◆ Aim of the exercise:
Answer these from the Firn conditional expressions code below:
1. In the grading code, what value is assigned when none of the score conditions match?
2. What multiplier is applied to salary for the Sales department?
3. In the aggregation code, what alias is given to the summed count of employees with performance above 8.0?

◆ Document extract:
BEGIN
Firn provides SQL CASE-like conditional expressions with a fluent API for building complex conditional logic:

// Basic conditional expression - equivalent to SQL CASE WHEN
df = df.WithColumns(
    polars.When(polars.Col("age").Gt(polars.Lit(65))).
        Then(polars.Lit("senior")).
        Otherwise(polars.Lit("adult")).
        Alias("age_category"),
)

// Multiple conditions with chained When statements
df = df.WithColumns(
    polars.When(polars.Col("score").Gt(polars.Lit(90))).
        Then(polars.Lit("A")).
        When(polars.Col("score").Gt(polars.Lit(80))).
        Then(polars.Lit("B")).
        When(polars.Col("score").Gt(polars.Lit(70))).
        Then(polars.Lit("C")).
        Otherwise(polars.Lit("F")).
        Alias("grade"),
)

// Complex conditional expressions with computed values
df = df.WithColumns(
    polars.When(polars.Col("department").Eq(polars.Lit("Engineering"))).
        Then(polars.Col("salary").Mul(polars.Lit(1.15))).  // 15% bonus for engineers
        When(polars.Col("department").Eq(polars.Lit("Sales"))).
        Then(polars.Col("salary").Mul(polars.Lit(1.10))).  // 10% bonus for sales
        Otherwise(polars.Col("salary").Mul(polars.Lit(1.05))). // 5% for others
        Alias("salary_with_bonus"),
)

// Use in filtering operations
filtered := df.Filter(
    polars.When(polars.Col("status").Eq(polars.Lit("active"))).
        Then(polars.Col("last_login").Gt(polars.Lit("2024-01-01"))).
        Otherwise(polars.Lit(false)),
)

// Use in aggregations
summary := df.GroupBy("department").Agg(
    polars.When(polars.Col("performance").Gt(polars.Lit(8.0))).
        Then(polars.Lit(1)).
        Otherwise(polars.Lit(0)).
        Sum().Alias("high_performers"),
    polars.Col("salary").Mean().Alias("avg_salary"),
)
END
◆ Data section:
BEGIN
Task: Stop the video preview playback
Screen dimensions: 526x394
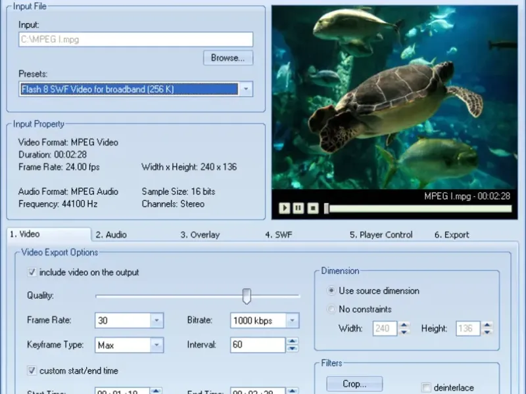Action: point(313,208)
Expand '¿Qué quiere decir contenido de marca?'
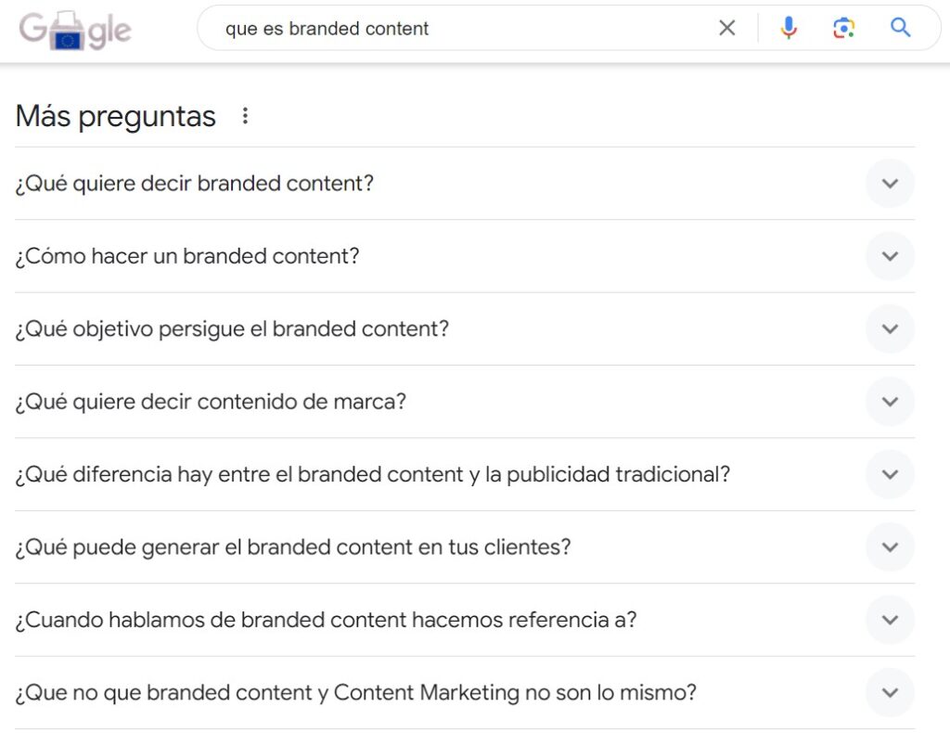 (x=889, y=402)
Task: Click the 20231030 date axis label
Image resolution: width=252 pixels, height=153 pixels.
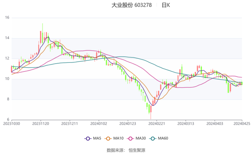Action: pyautogui.click(x=12, y=124)
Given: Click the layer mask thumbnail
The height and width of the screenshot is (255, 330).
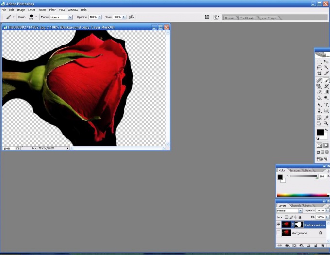Looking at the screenshot, I should [x=299, y=225].
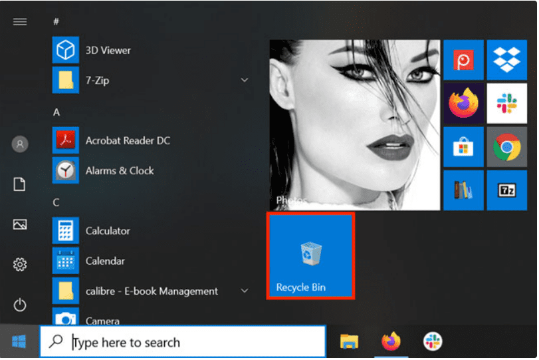Open the Dropbox tile
539x360 pixels.
pyautogui.click(x=506, y=60)
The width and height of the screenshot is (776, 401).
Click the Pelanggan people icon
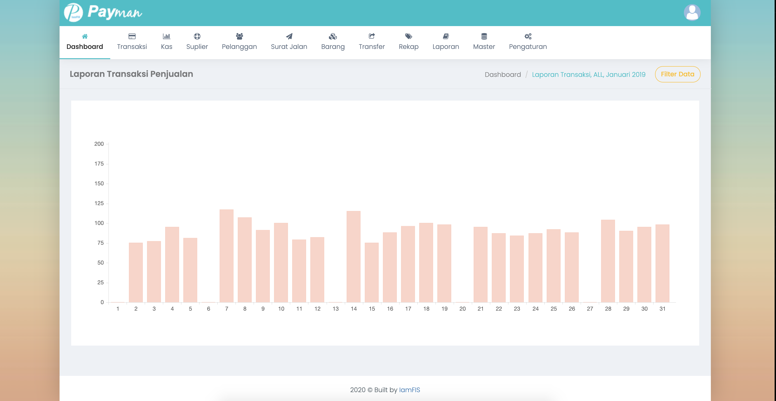239,36
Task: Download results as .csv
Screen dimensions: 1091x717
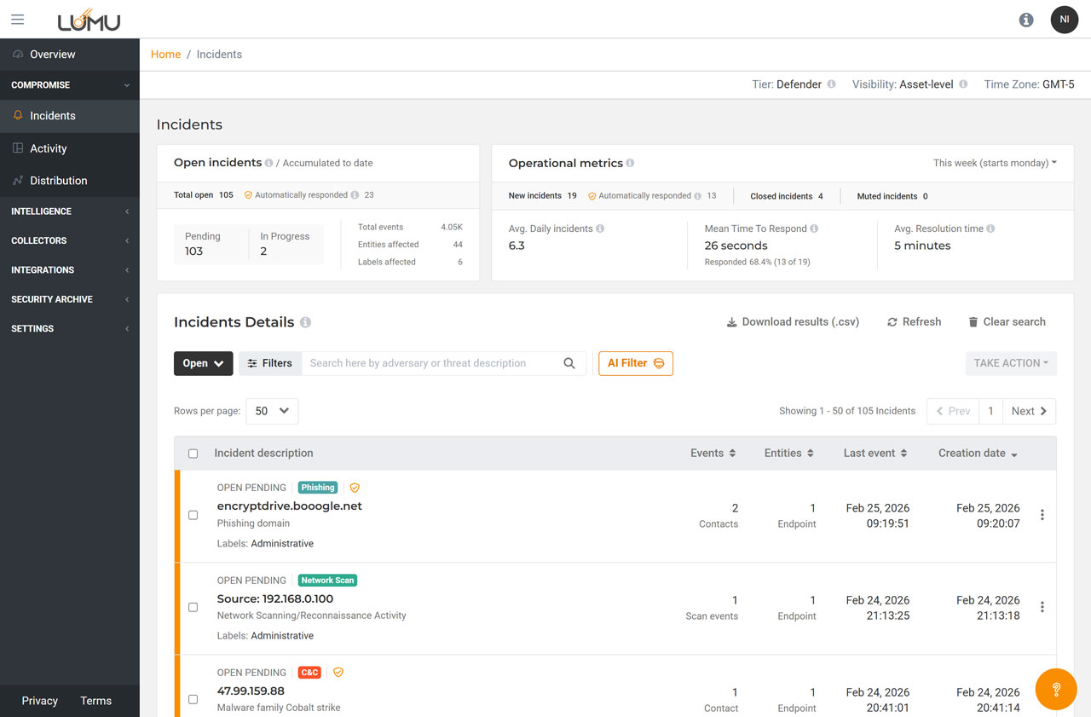Action: point(792,322)
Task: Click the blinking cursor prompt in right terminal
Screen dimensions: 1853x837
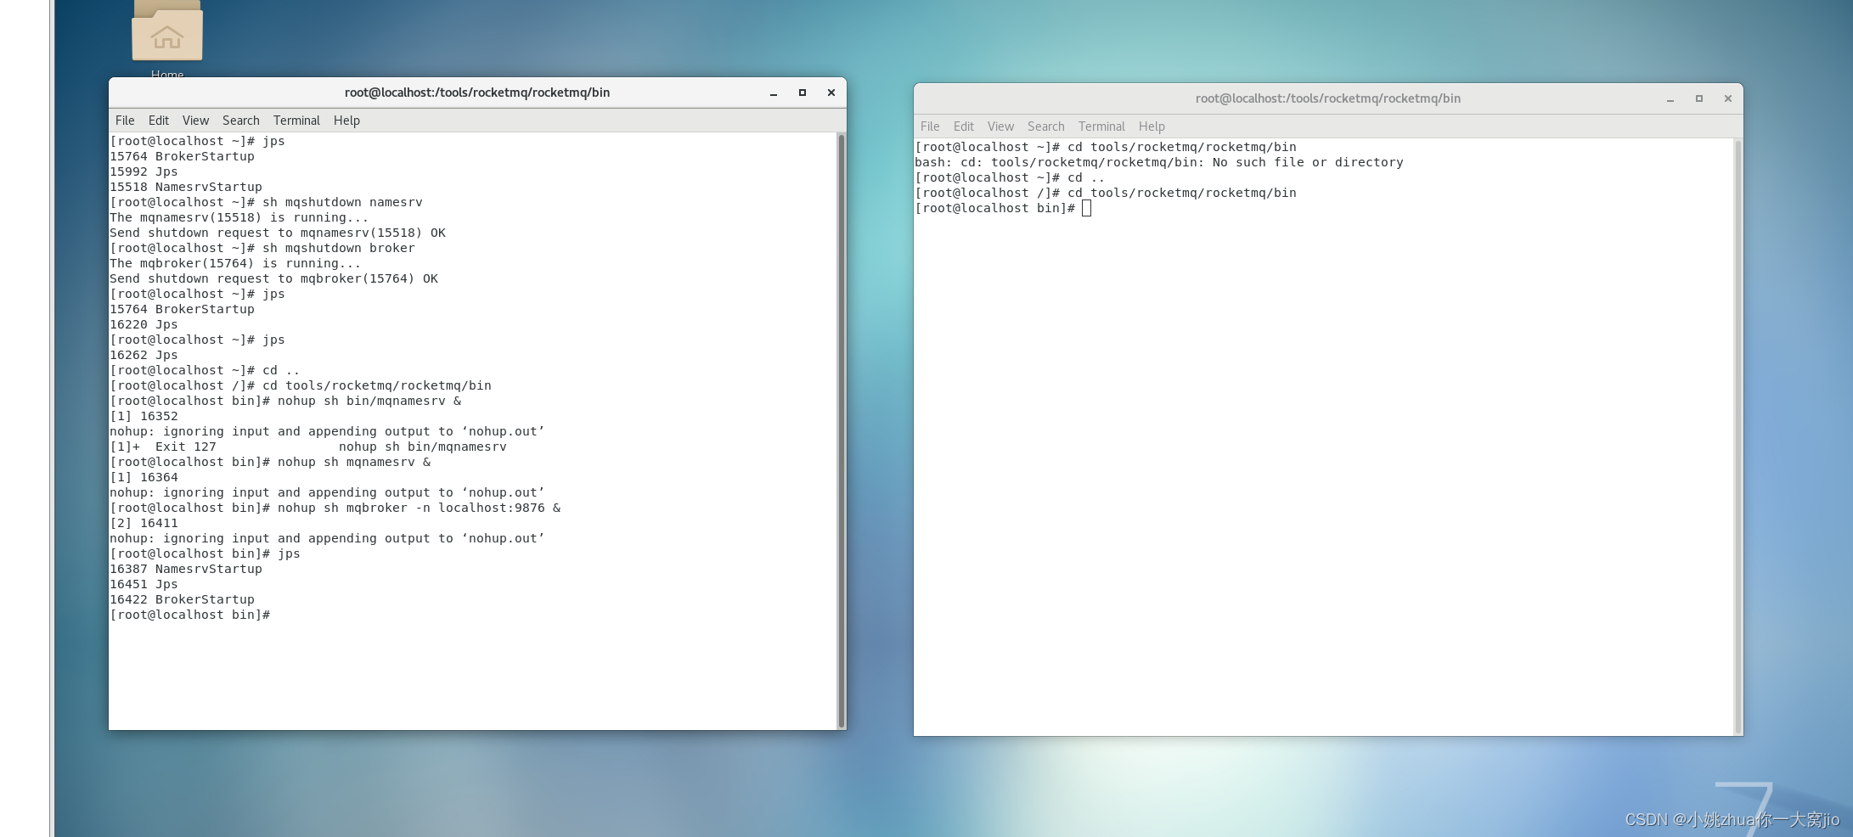Action: pos(1085,208)
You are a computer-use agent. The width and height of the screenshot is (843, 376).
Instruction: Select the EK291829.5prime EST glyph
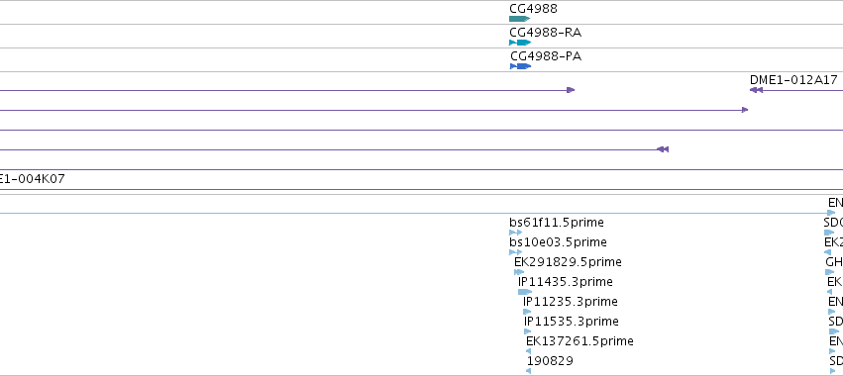(x=519, y=272)
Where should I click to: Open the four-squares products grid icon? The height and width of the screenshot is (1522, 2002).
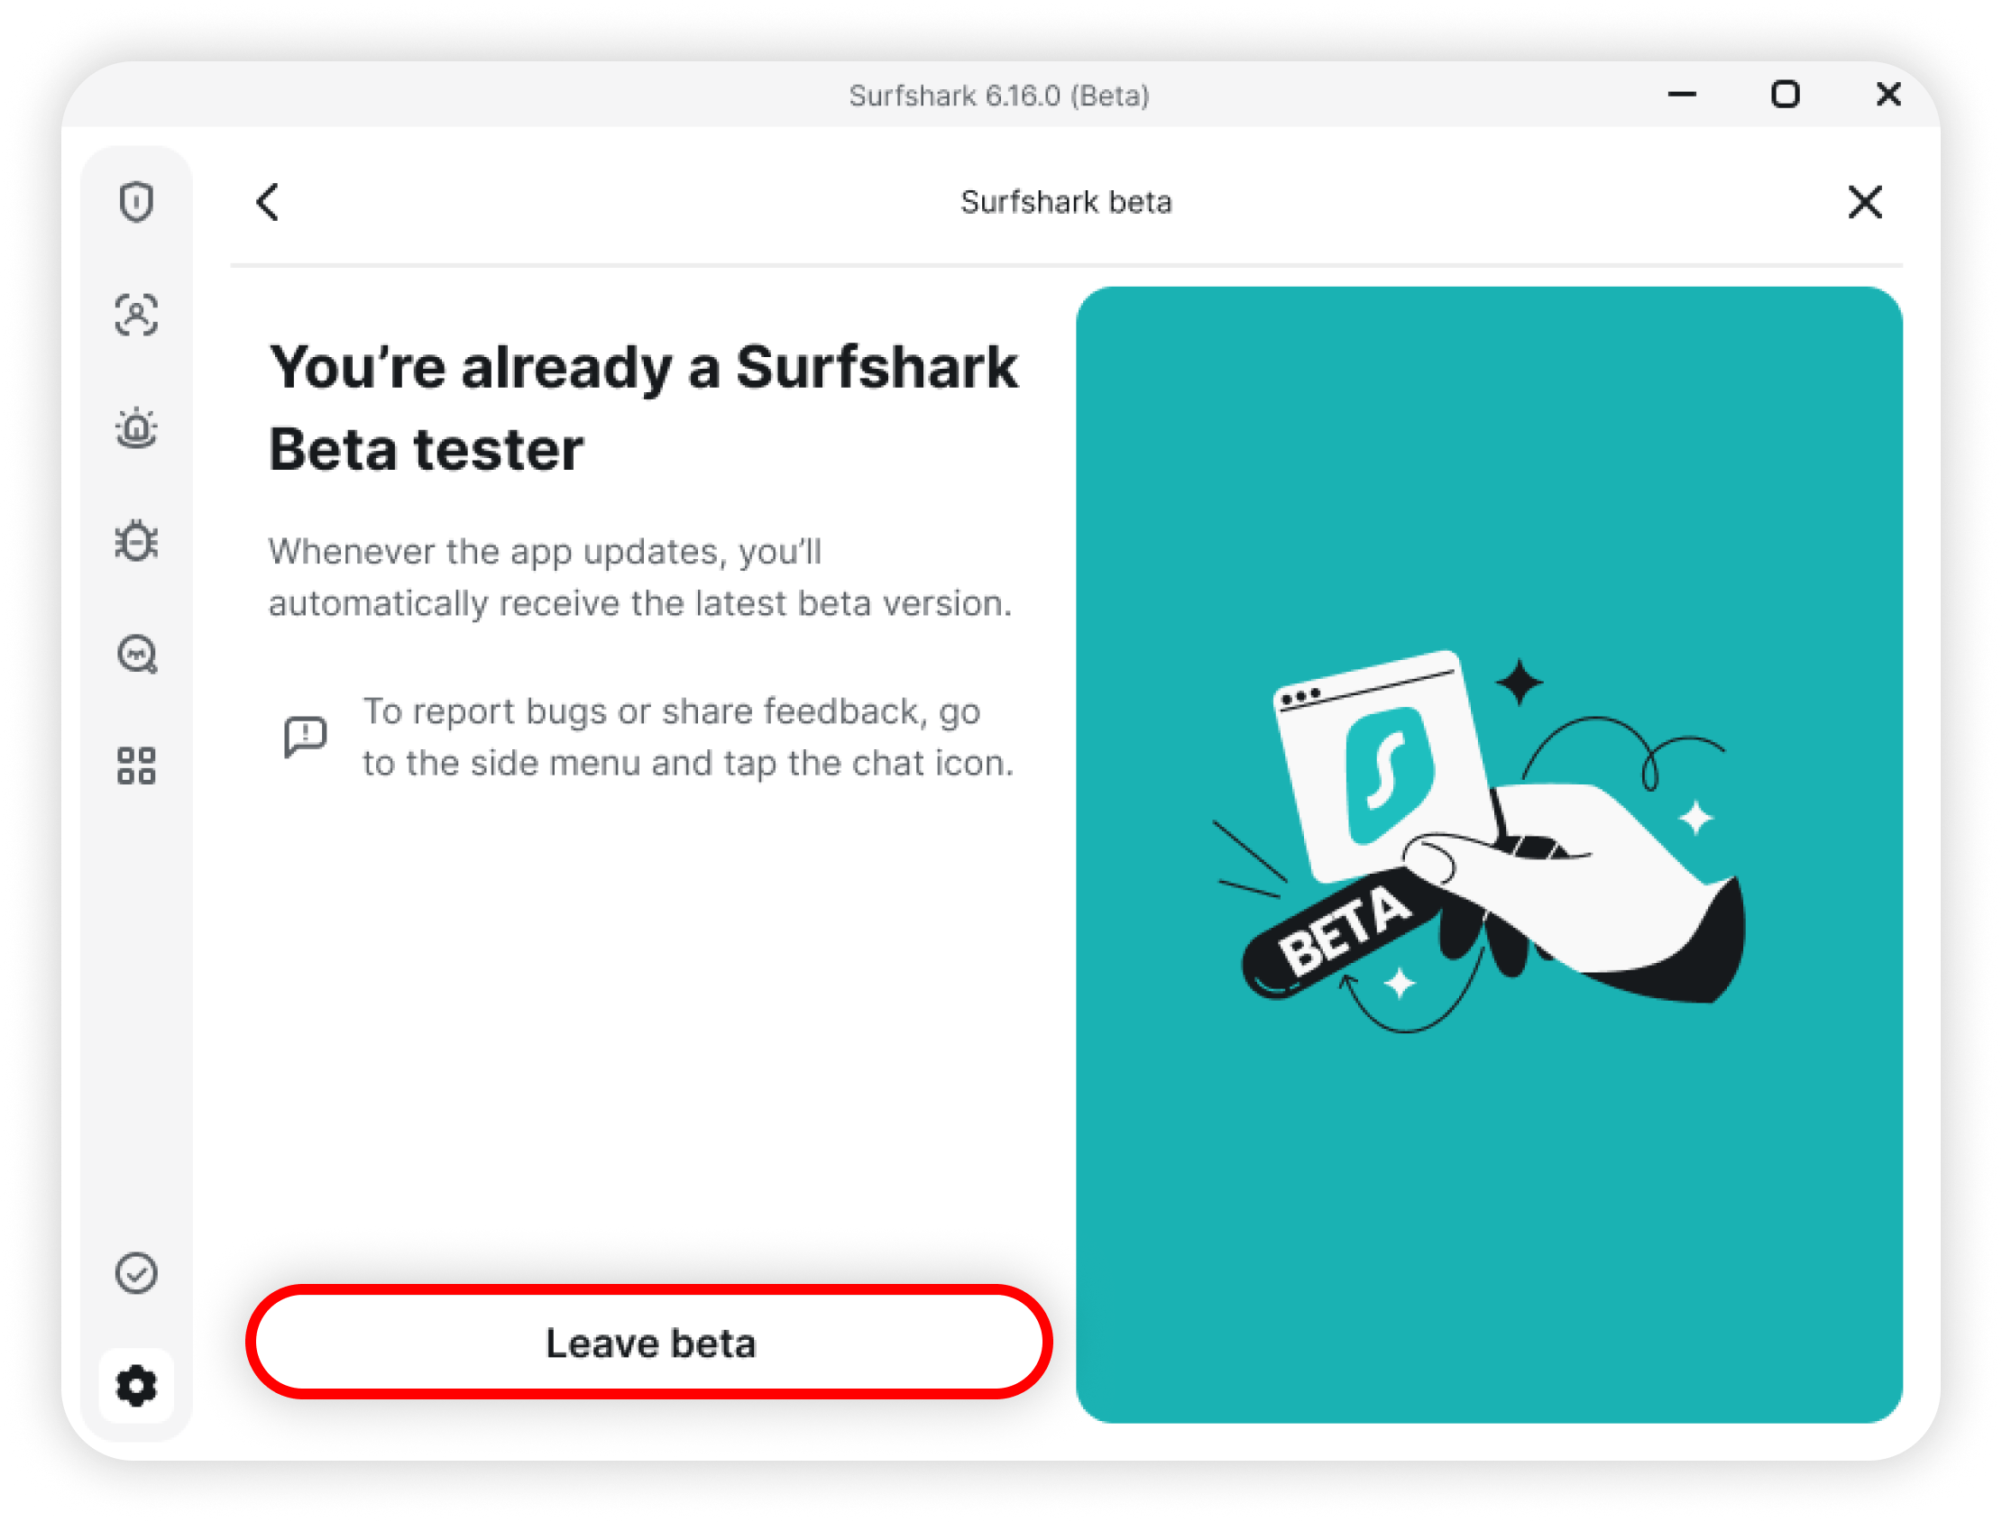[136, 766]
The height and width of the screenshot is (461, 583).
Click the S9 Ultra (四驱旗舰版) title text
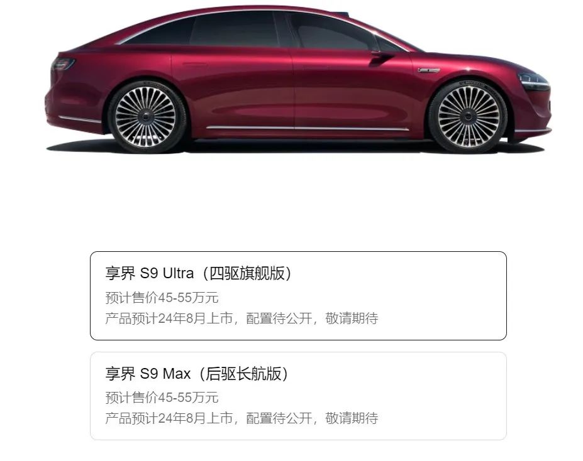coord(198,273)
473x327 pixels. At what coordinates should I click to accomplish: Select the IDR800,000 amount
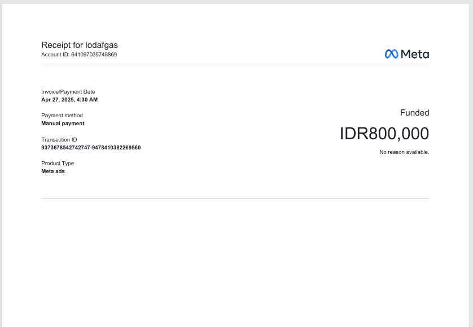coord(384,134)
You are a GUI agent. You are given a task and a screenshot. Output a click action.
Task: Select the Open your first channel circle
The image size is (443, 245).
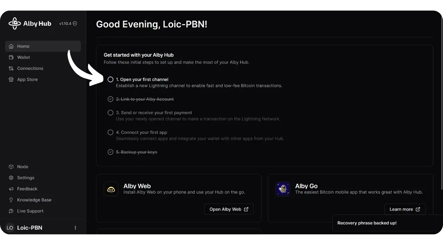[x=110, y=80]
END
◆ Correct result:
1. "F"
2. 1.10
3. "high_performers"